┌──
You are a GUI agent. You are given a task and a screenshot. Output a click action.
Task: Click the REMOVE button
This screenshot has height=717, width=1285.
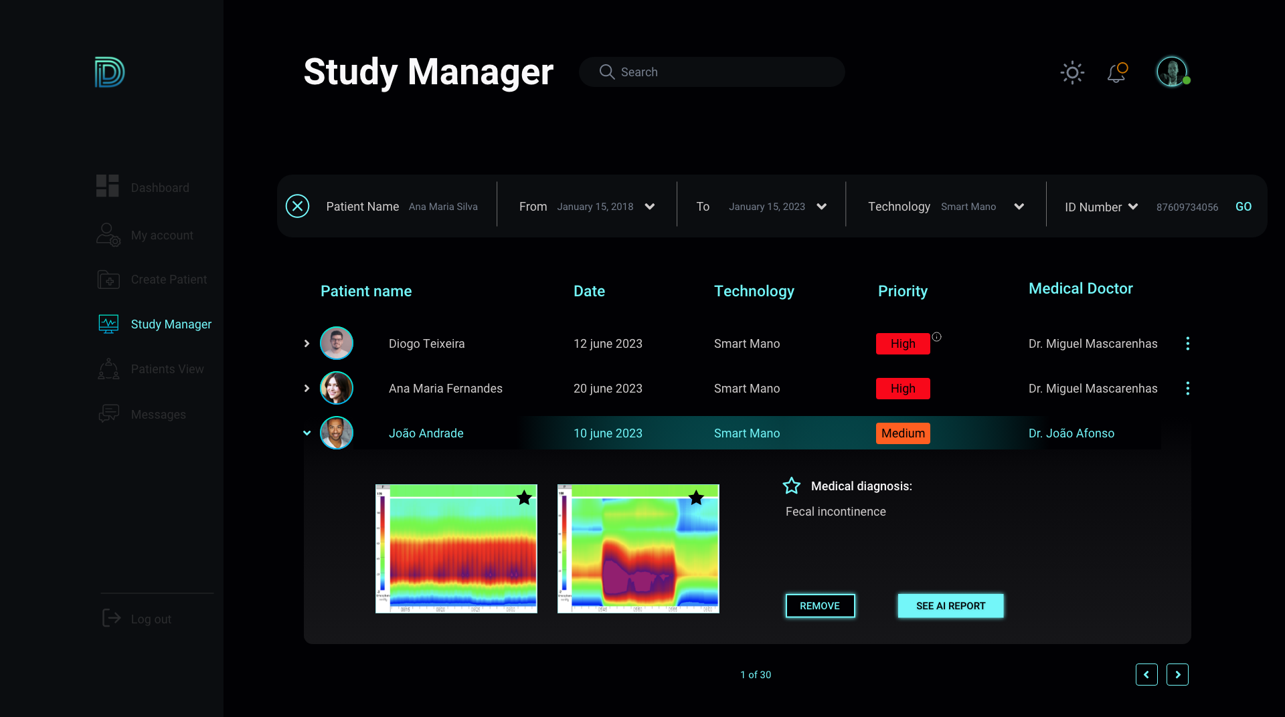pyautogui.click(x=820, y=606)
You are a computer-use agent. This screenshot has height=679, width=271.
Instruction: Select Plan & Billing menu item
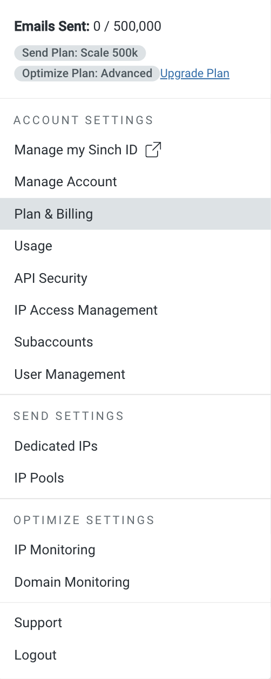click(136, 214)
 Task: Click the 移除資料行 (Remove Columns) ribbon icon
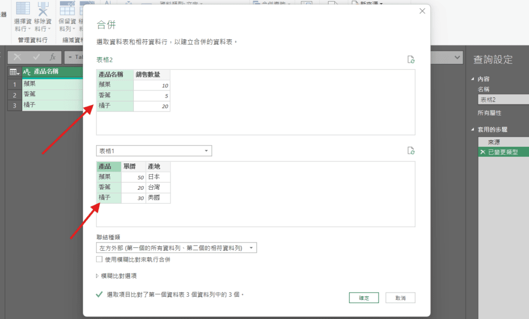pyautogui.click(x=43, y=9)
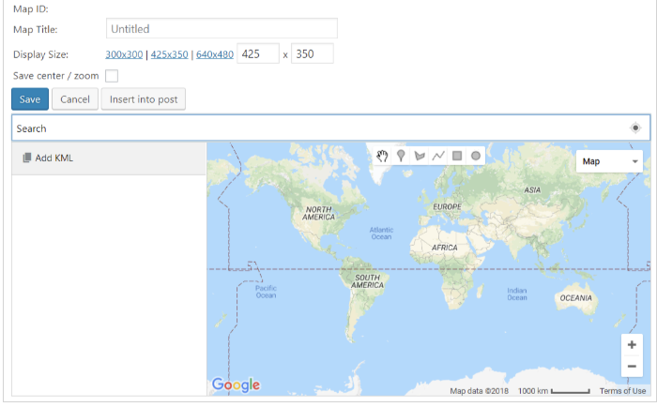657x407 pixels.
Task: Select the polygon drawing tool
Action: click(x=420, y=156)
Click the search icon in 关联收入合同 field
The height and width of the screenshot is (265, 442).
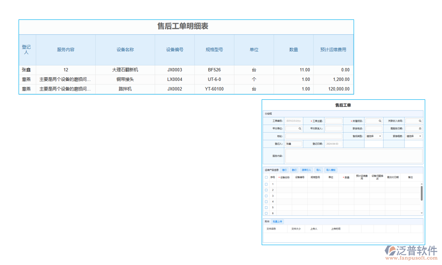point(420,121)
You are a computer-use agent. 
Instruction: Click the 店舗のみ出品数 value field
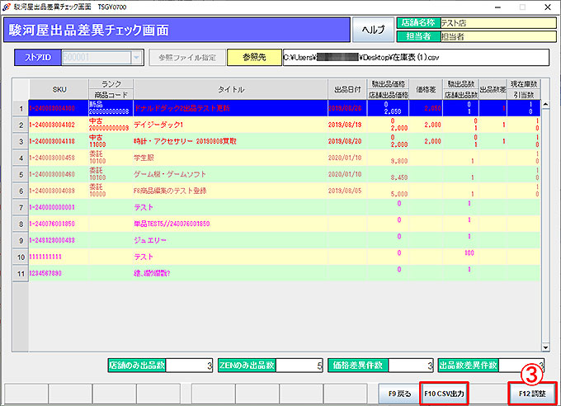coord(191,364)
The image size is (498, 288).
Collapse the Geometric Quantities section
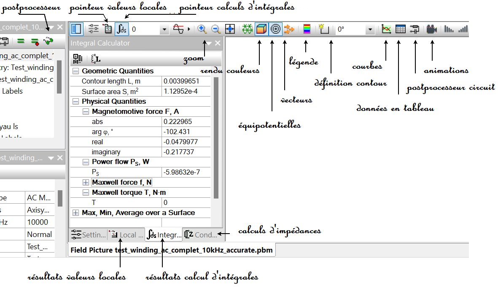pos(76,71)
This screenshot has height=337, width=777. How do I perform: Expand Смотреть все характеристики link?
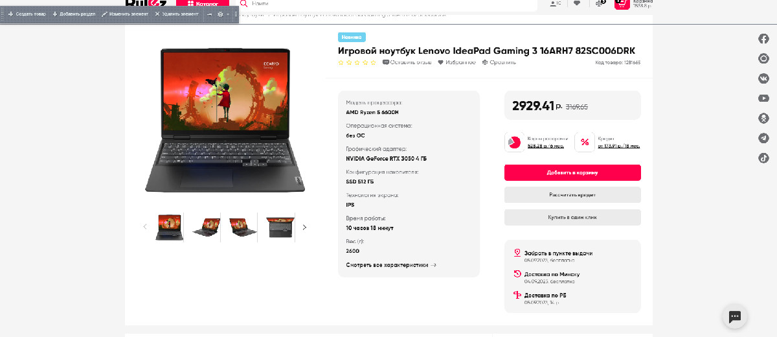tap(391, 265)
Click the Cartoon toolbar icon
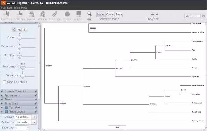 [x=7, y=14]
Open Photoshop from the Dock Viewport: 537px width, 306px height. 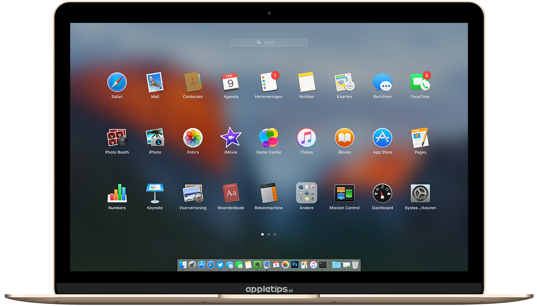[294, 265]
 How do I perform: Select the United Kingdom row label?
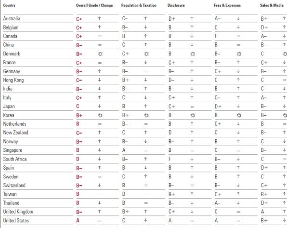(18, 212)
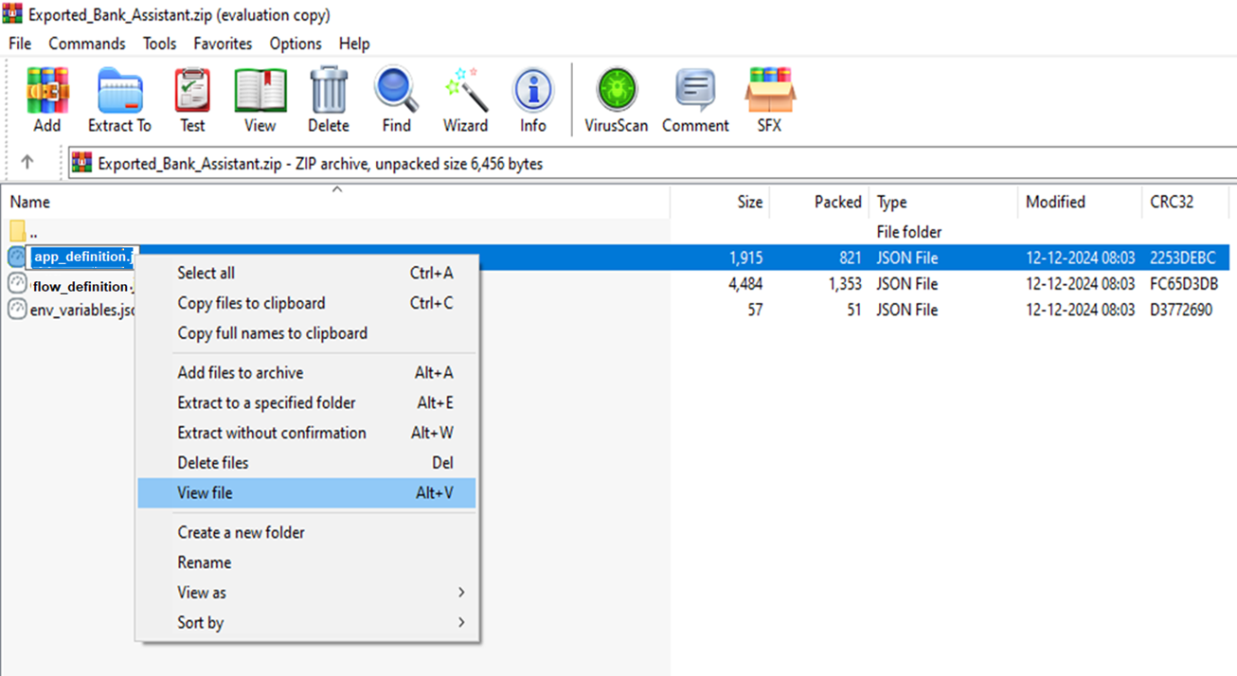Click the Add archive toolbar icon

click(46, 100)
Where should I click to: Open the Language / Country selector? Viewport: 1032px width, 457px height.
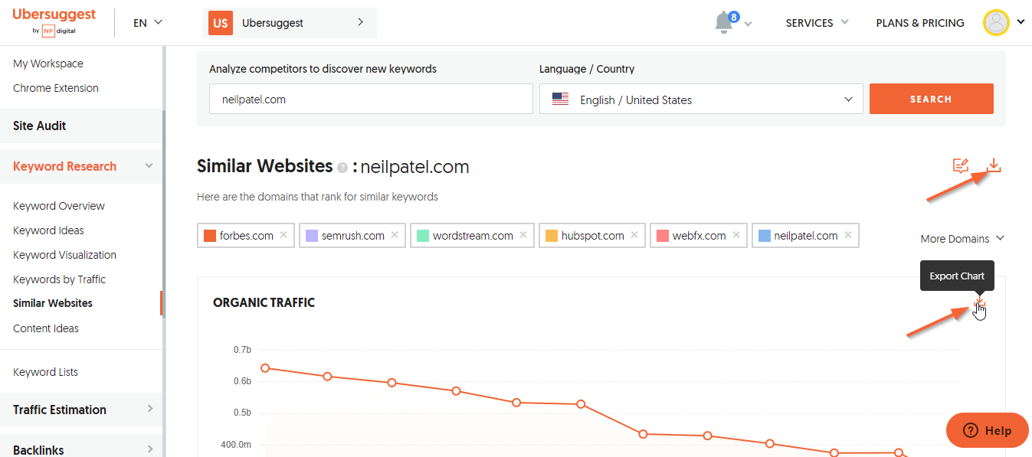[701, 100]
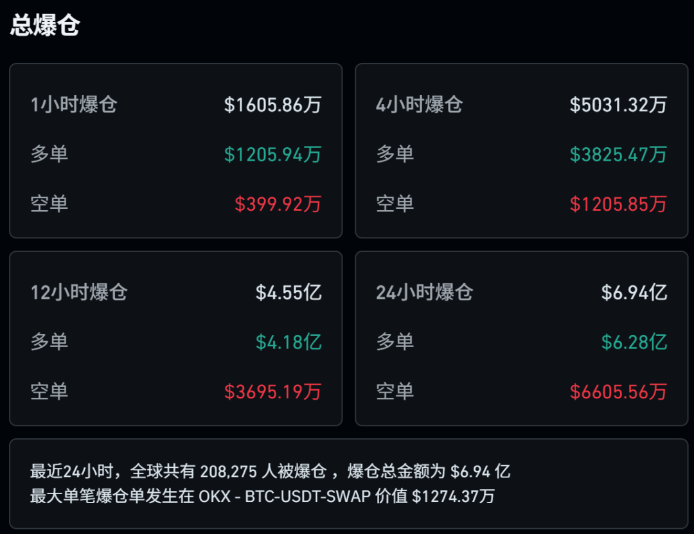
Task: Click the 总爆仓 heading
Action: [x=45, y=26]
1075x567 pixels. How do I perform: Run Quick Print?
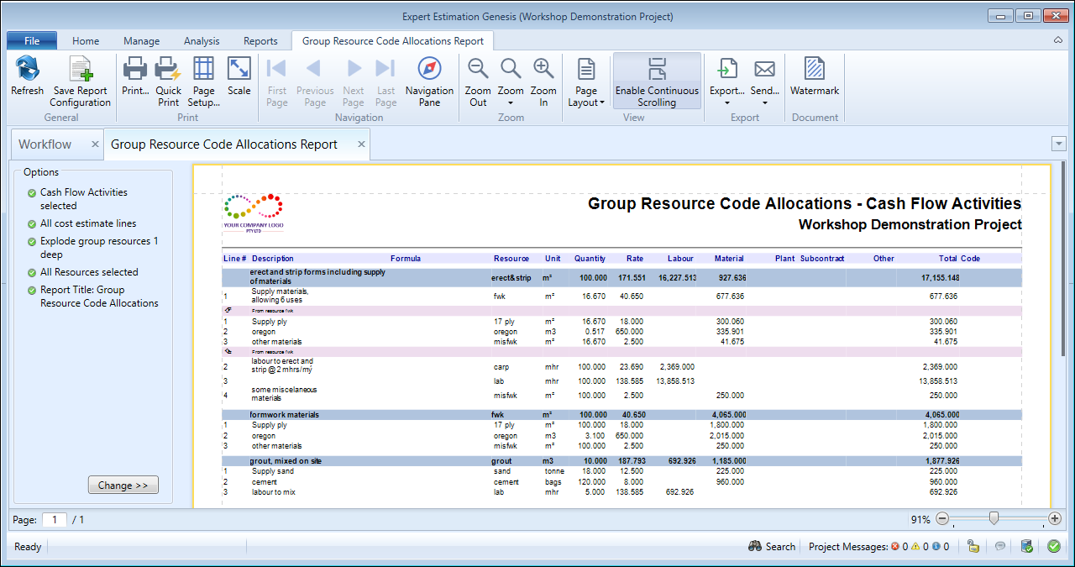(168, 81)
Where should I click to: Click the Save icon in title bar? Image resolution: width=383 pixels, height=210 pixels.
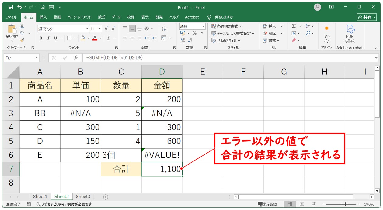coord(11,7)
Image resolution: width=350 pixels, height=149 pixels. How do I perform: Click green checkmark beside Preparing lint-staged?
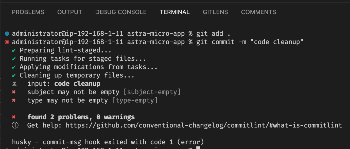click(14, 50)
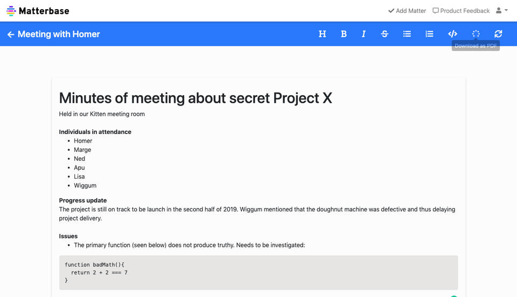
└──
● WHAT THE TASK ASKS
Exact copy, pictures omitted: every line from the one holding "Where should I click to: Click" through the last line of the data above, and nothing else.

● REPLY
Where should I click to: Click the Save icon in title bar? Image resolution: width=383 pixels, height=210 pixels.
coord(11,7)
Image resolution: width=350 pixels, height=149 pixels. How do I perform: Click green checkmark beside Preparing lint-staged?
click(14, 50)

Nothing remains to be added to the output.